NEW YORK | Mon Mar 17, 2008 7:34pm EDT

NEW YORK (Reuters) - It will come as no surprise to some Bear Stearns employees if they lose their jobs as a result of the company being sold to stave off bankruptcy.

Financial markets had been rife with speculation for weeks that the fifth largest U.S. investment bank was in trouble because mortgage bond holdings went bad.

"Bear Stearns professionals have been sending out their resumes, and this flow will only increase as the week goes on," said Michael Karp, chief executive officer of Options Group, a global executive search and strategic consulting firm based in New York. "The current market is not as bad as 1990-1991, but it's getting there."

On Monday, CNBC television news, citing unnamed sources, reported that JPMorgan Chase, which agreed on Sunday to buy Bear for $240 million, expected to cut about half of Bear's 14,000 employees.

Like other Americans, some of them would face a parched jobscape as the U.S. economy weakens and the cost of living rises.
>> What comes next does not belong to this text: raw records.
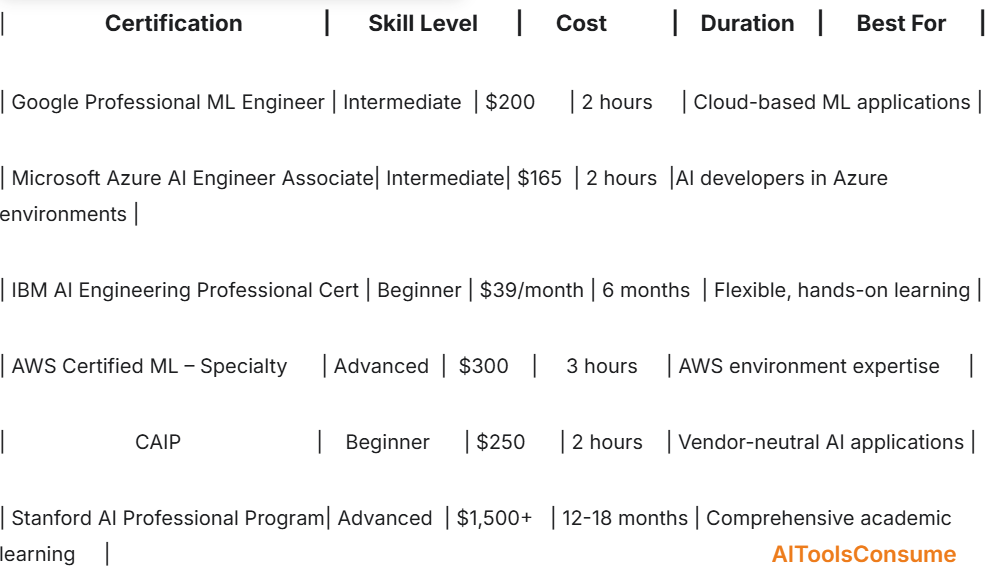Click the 12-18 months duration
Viewport: 990px width, 582px height.
tap(624, 518)
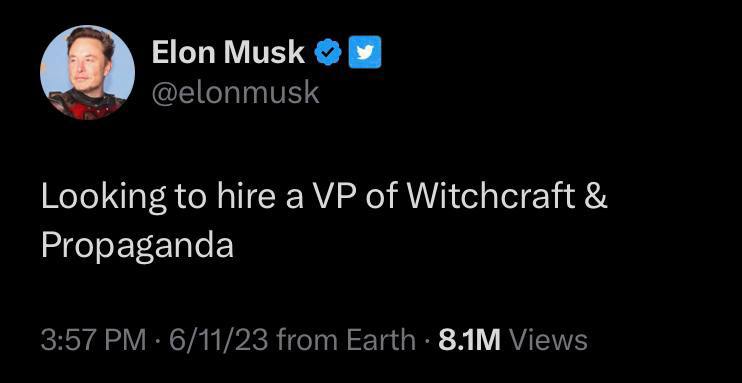Click the word 'Earth' in the metadata line
Screen dimensions: 742x383
(x=380, y=340)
The U.S. unemployment rate in February was 4.8 percent and payrolls fell by 63,000, the second straight month of payrolls decline.

In the first two months of 2008, U.S. financial companies cut more than 20,000 jobs, according to employment consulting firm Challenger, Gray & Christmas Inc, as they racked up losses triggered by the collapse the subprime mortgage market.
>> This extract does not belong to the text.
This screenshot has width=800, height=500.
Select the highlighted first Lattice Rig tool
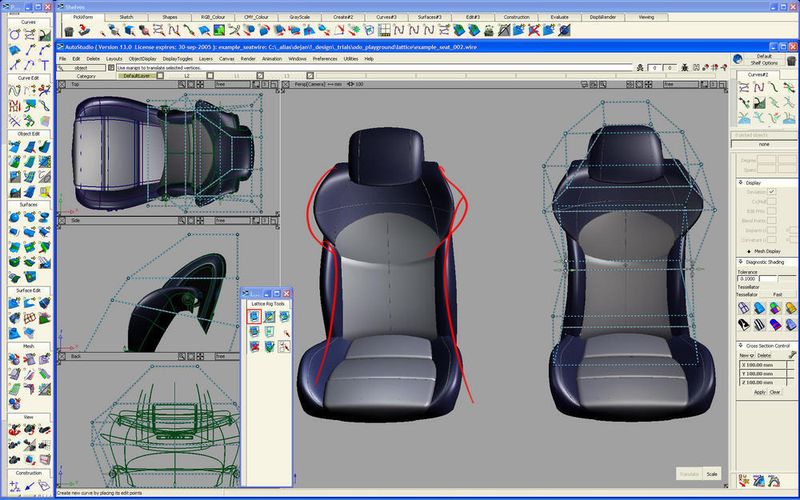tap(255, 315)
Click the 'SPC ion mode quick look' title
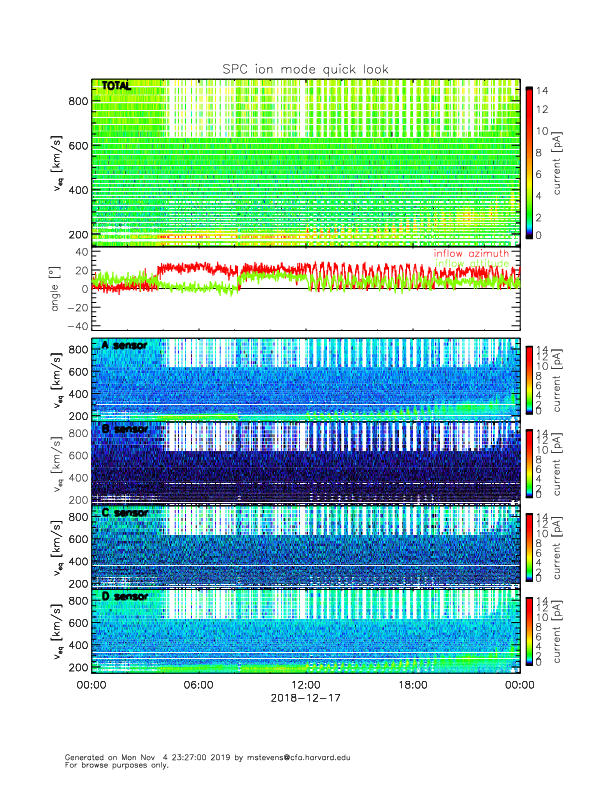 (305, 68)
Karp said Bear Stearns' mortgages, credit derivatives and structured finance divisions would be hardest-hit, along with investment banking, where there is overlap with JPMorgan.
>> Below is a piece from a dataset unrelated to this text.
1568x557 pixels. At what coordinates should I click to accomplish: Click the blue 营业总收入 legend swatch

"I think it will be difficult for a lot of the people who lose their jobs because of the state of the industry right now," said Paul Sorbera, president at Alliance Consulting, a financial executive recruiting firm based in New York.

But Sorbera said, while it may take time, investment bankers, traders, sales people and research analysts were in a better position to find jobs at rivals and buyside firms than back office staff.

WILL YOU TRAVEL?

Gustavo Dolfino, president of recruiting firm WhiteRock in New York, said distressed and high-yield debt, commodities and foreign exchange sectors were doing extremely well and junior employees would likely be snapped up because of strong demand for number-crunchers.

And, opportunities exist for people prepared to be "open-minded and creative" in terms of location and career path, said Gary Goldstein, chief executive officer at Whitney Group LLC, an international executive search firm specializing in financial services.

"It's very, very tough out there, as you can imagine. But it's not completely bleak," he said.

Regional investment banks and some boutique investment banks see the current environment as an opportunity to hire talented people without having to buy them out of lucrative Wall Street jobs, Goldstein said.

"Employees need to be flexible on where they go and not be stuck on working for a big, fully-built out firm because those firms are, quite honestly, not really hiring," he said.

"And they have to be creative with their skillset. There are corporate development jobs, or in-house M&A, if people are creative and willing to be flexible."

Al Daniels, a recruiter in San Diego specializing in equity sales and trading placements, said problems on Wall Street are mainly in fixed income, and that hiring on the equities side could pick up later this year.

"Firms are being extremely cautious about who they are bringing in," he said. "Fixed income is toast for the time being. You won't have this many people working in the fixed-income business."

And Asia is a good option for those prepared to move even farther afield, the recruiters said.

"There's a strong movement of brains to Asia because Asia is on fire," said WhiteRock's Dolfino.